La Pirelli si ribella: “Non vogliamo più piloti debuttanti”

Mentre si prepara ad avviare lo sviluppo delle gomme da 18″ la Pirelli ha ricevuto l’ok dalla FIA dopo la richiesta formale di maggiori tutele a livello di qualità dei driver ammessi ai suoi test.

Già in passato il monofornitore della F1 si era appellato ai federali, facendo domanda di personale più qualificato, ma tutto era caduto nel vuoto e i giovani rampanti delle categorie minori avevano continuato a sborsare quattrini ai team pur di fare una breve apparizione su una F1.

Che cosa vorrebbe Pirelli

Avendo a disposizione appena 25 giornate da gestire a rotazione con tutte le scuderie in griglia, i tecnici avrebbero chiesto di poter contare su driver impegnati nel Circus e non più sugli inesperti, magari neppure troppo bravi, delle formuline, che spesso in questi anni non hanno saputo dare le indicazioni che invece avrebbero dovuto.

La direttiva

Raggiunta dal malcontento del produttore milanese, la Federazione ha inviato un documento formale alle scuderie invitate a impegnare nei test dedicati alle coperture “esclusivamente piloti che hanno maturato una esperienza significativa in F1, e con la raccomandazione di dare la precedenza ai titolari”.

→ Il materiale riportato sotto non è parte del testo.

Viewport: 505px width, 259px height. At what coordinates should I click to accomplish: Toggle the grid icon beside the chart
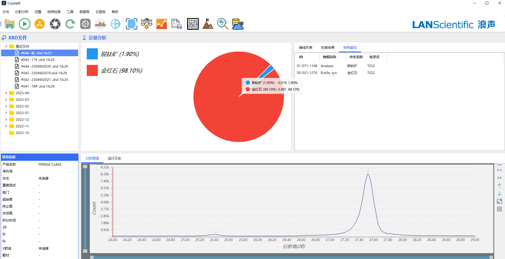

Niente di particolarmente preoccupante per le squadre che dunque dovranno solamente chiedere alle loro line-up ufficiali di rimanere in pista un paio di giorni in più dopo i GP. In realtà, però, la vicenda potrebbe non essere così semplice da gestire. Alcune delle scuderie avrebbero già assegnato i giorni di test ai giovani piloti paganti desiderosi di accumulare chilometri per ottenere la super licenza.

Pur essendo solamente 2 le giornate aperte ai rookie in una stagione, diverse equipe da tempo avrebbero adottato la formula di accorpare alle prove dedicate dai deb, pure, quelle per lo sviluppo degli pneumatici per lasciare a riposo i driver titolari, ma soprattutto per fare un po’ di cassa, sempre piuttosto utile in quest’epoca.